Ceph, at its core, doesn’t have a “chunk size”. There is a RADOS layer which stores objects as a whole, without any splitting or striping. It reserves space to do so. The space it allocates versus what it writes is apparently not the same. Now what the backend-team ran into is that somehow the server thinks its out of space, whilst there is like 6 TB free. We noticed increased disk usage a few weeks back already. It took a while to figure why that was happening, as everything looks perfectly normal. It seems the asset data and its redundant copy are not being stored at their actual size. So to the OS every asset looks like it is bigger than it actually is.

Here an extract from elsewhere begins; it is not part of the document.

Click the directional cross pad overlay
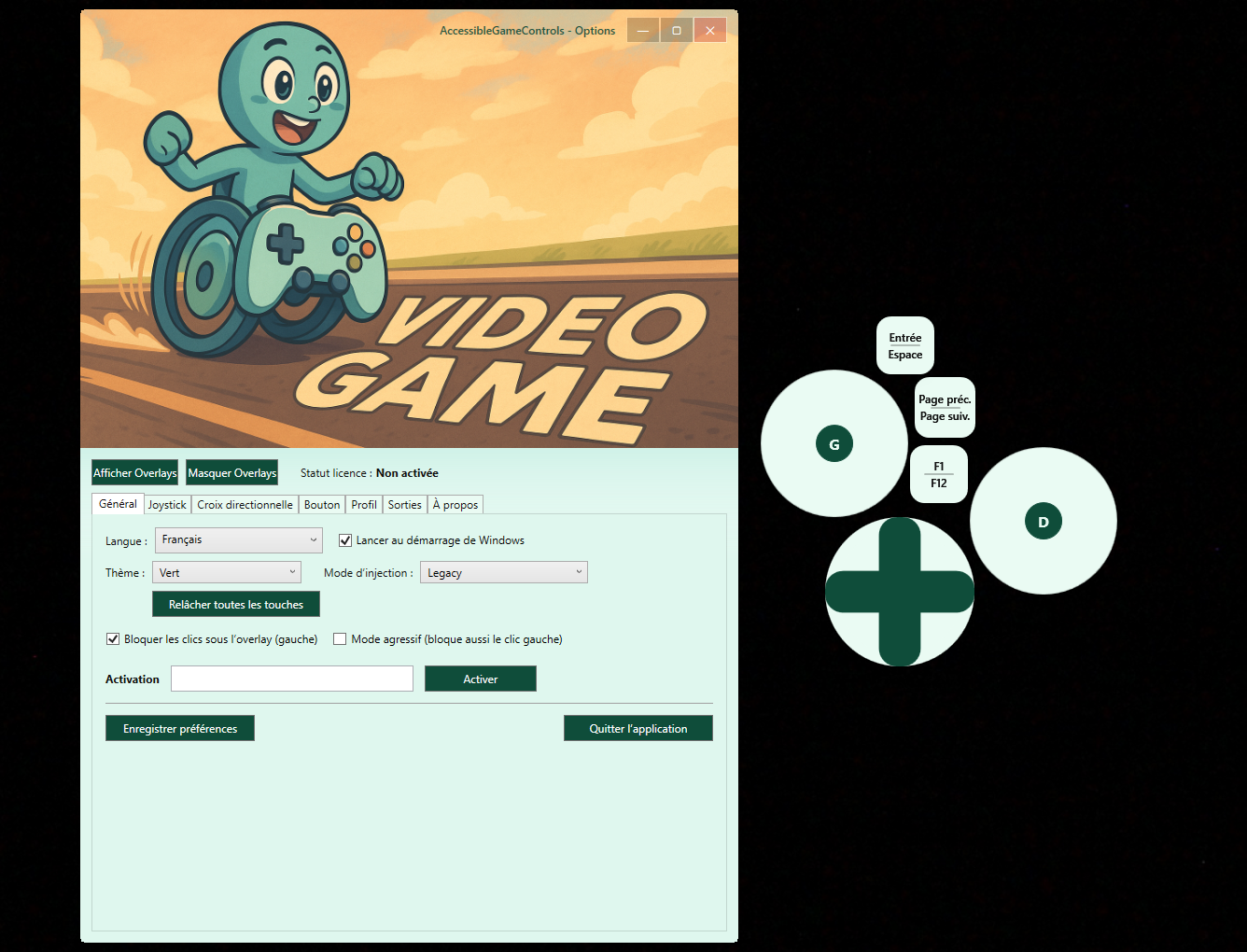 click(900, 592)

To fix the above the OSD’s need to be reconfigured by moving millions of assets.The cluster can than perform a scrub to free up space so the data can be re-written. Freeing up space it thinks is occupied to become actual “free space” again. This is a pain to do when data is constantly edited or added. It would take forever and give a bad user experience if we enable the grid during these operations. Not to mention chances of corruption and failures. Hence the maintenance mode. Once we have sufficient progress we can open provisionally while there will be a sliding window of conversion (few million at a time) running in the background until this operation completes. Waiting for this initial scrub to finish to get back in operations is why we’re waiting.
Quick Q&A
What are OSD’s ? Object Storage Daemons. OSDs manage data on local storage devices, such as hard disk drives (HDDs) or solid state disks (SSDs), and provide redundancy.

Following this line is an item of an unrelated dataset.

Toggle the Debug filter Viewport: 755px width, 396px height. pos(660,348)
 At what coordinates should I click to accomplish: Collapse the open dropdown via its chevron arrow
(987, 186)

ETA on fix ? None as yet. Can put a nice story here, but would be assumptions. ASAP for as far as we are concerned. We just don’t want to break or overlook stuff by being hasty, nor putting things back online too soon and bog down the process. We can put it online, but experience has thought us that just because things are possible, doesn’t necessarily mean they’re the smart thing to do.
Open provisionally ? This just means it will be possible that select certain assets may become unavailable for a short time when the conversion process runs across them. You will still be able to use the grid and build, new assets will not be affected.

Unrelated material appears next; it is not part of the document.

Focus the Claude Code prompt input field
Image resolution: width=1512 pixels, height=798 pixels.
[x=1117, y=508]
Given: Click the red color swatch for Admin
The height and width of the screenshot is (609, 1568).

Why does it take so long ? It takes a while because its just a lot of data, and the machine does what it can. Visualize the experience is like staring at a 1995 de-fragmentation screen. Take a packet, load it, rewrite it, store it, take next one. And that for every asset we have. We’d love to speed up the process, but cannot. The cluster is 100% dedicated to this task. It does not need to retrieve or consider new data, does not need to sync new things. It takes the time it needs. The backend team does what it can, really nobody likes downtime. It’s operational issues you run into, and they just take a lot of time, because its a lot of data. Since most we do is all pioneering, we sometimes find out about these things the hard way. It’s not even an excuse, just an observation.
Did we loose assets / are we going to, due to this operation? Nothing should get lost! Technically. Loading and rewriting data and saving it again should not break things under normal operations. We were aware of the issue, and shut it down before it went haywire.
Does this have impact on other opensim installs for the future ? Highly unlikely. Most grids will never grow to a size where they need such backend infrastructure, and those that do won’t have technical limitations OSgrid inherited from ‘having a history’ and running solitary on donations. Also if best practice configurations come out of this, (which I don’t think as to the best of my knowledge it’s really database specific) it’s for the benefit of all opensim users. Bugs in opensim we’d encounter get reported to the dev’s and patched before they get rolled out to you or your grid.
Why do you wait 3 days before telling us this ? We apologize for the initial lack of elaborate communications. This topic should have been up here earlier. But if something happens to the grid, you will always find a notice on X first, after that we update Facebook, and other channels. On this page here we try to keep you informed with more background info, as we have /get it. For the rest, can just blame Foxx….
Anything else ? Just as a heads up, more maintenance is planned q4/q1, as the board decided in it’s last meeting some of the plaza servers will be phased out to save costs. This should not involve considerable / noticeable downtime, as most its used for is backups, tests, isolation, and regions like the OSG-Birthday ones. Things might move around a bit as a result.